This is really an FQ but I’m putting it here because it’s a trivial culture question.
The style Paul Simon is using in “The Vampire” is (to me) extremely ubiquitous and recognizable. If you told me to sit down at a piano and play “random Cuban song”, this is exactly what I (not an expert) would plink out. But I can’t put a name to the style. I don’t feel it fits to salsa, mambo, rumba, merengue, son.

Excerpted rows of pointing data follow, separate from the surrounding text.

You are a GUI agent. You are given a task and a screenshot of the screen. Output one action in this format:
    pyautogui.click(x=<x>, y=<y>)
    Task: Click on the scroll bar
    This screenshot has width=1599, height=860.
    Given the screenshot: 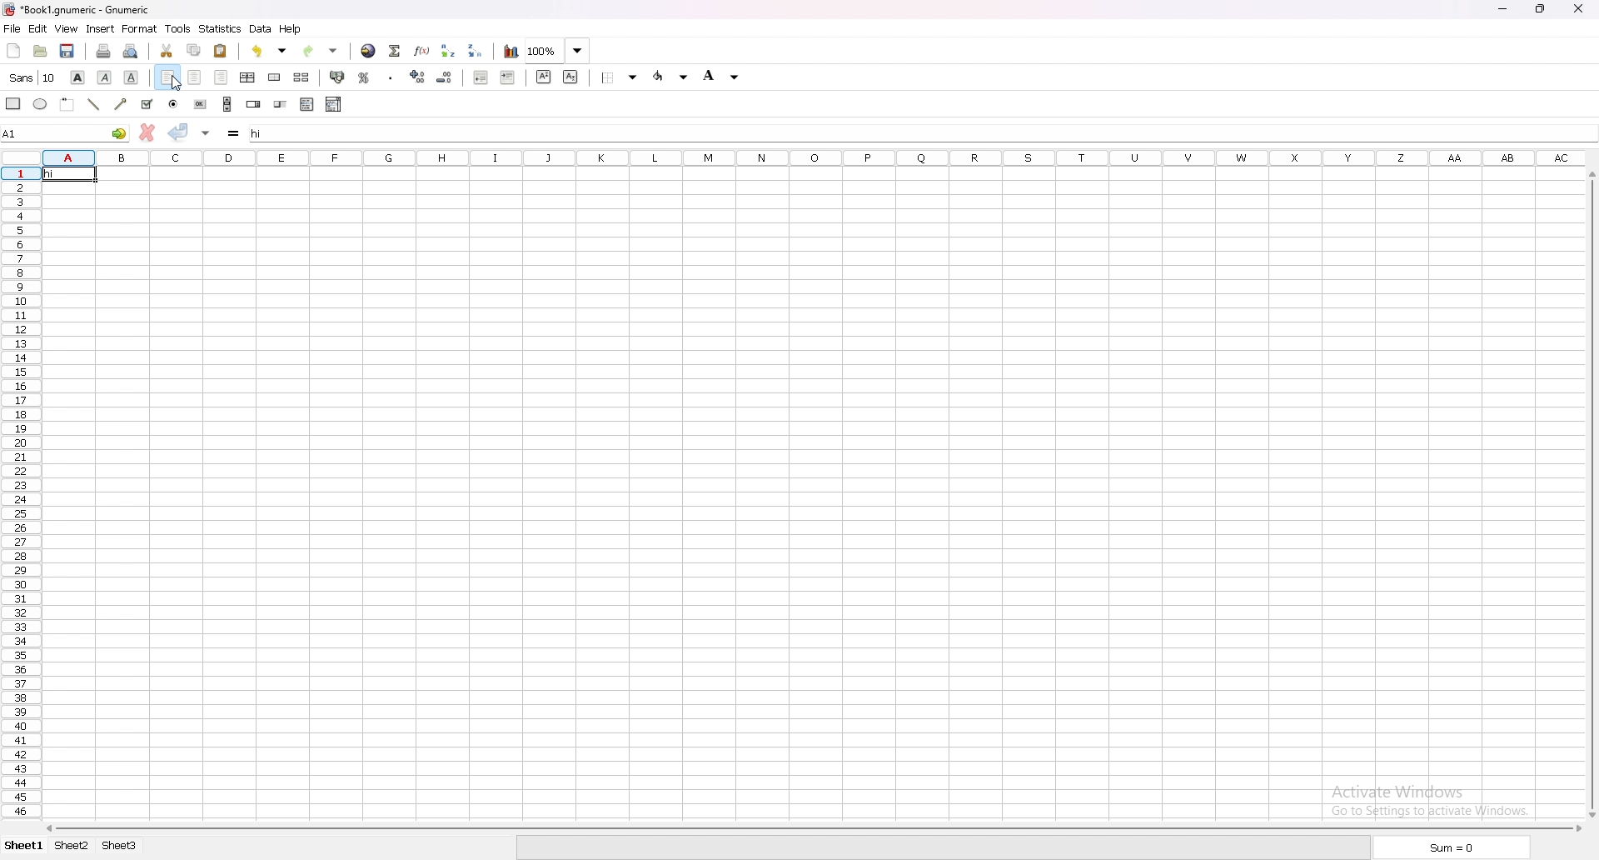 What is the action you would take?
    pyautogui.click(x=228, y=104)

Going down the YouTube rabbit hole has already been very edifying for me, and I could probably learn a lot from continuing it, but I really would just like to cut to the chase and know what exactly we call this subcategory:
Waiting for the day when AI can identify a song from me going “doot doot doot but then it’s like Tito Puente is going to come in with the timbales but he doesn’t, it’s not him, it’s a different guy, instead it’s like this slow jam but there could be a muted trumpet like bap bapa dap and sometimes they even throw in a violin”
It sounds like what is played in the campo in Cuba; the folk music, in other words. It’s quite similar to what you can hear played by The Buena Vista Social Club.
BVSC is what I keep stumbling across over and over. Definitely they do a lot of what I’m trying to get at, but I had trouble turning up any kind of stylistic description than “Afro-Cuban”. If that’s it, that’s it, but I felt like maybe that’s an approximation for one or more specific things.
That video nailed it right on the head. I knew guajira is a thing, I knew son is a thing, but I didn’t realize there was guajira-son. So I think we can go with that.
Now that you pointed it out, and I’m listening to it, it should have been pretty obvious to me. You can actually hear them singing the phrase guajira-son in many of those songs.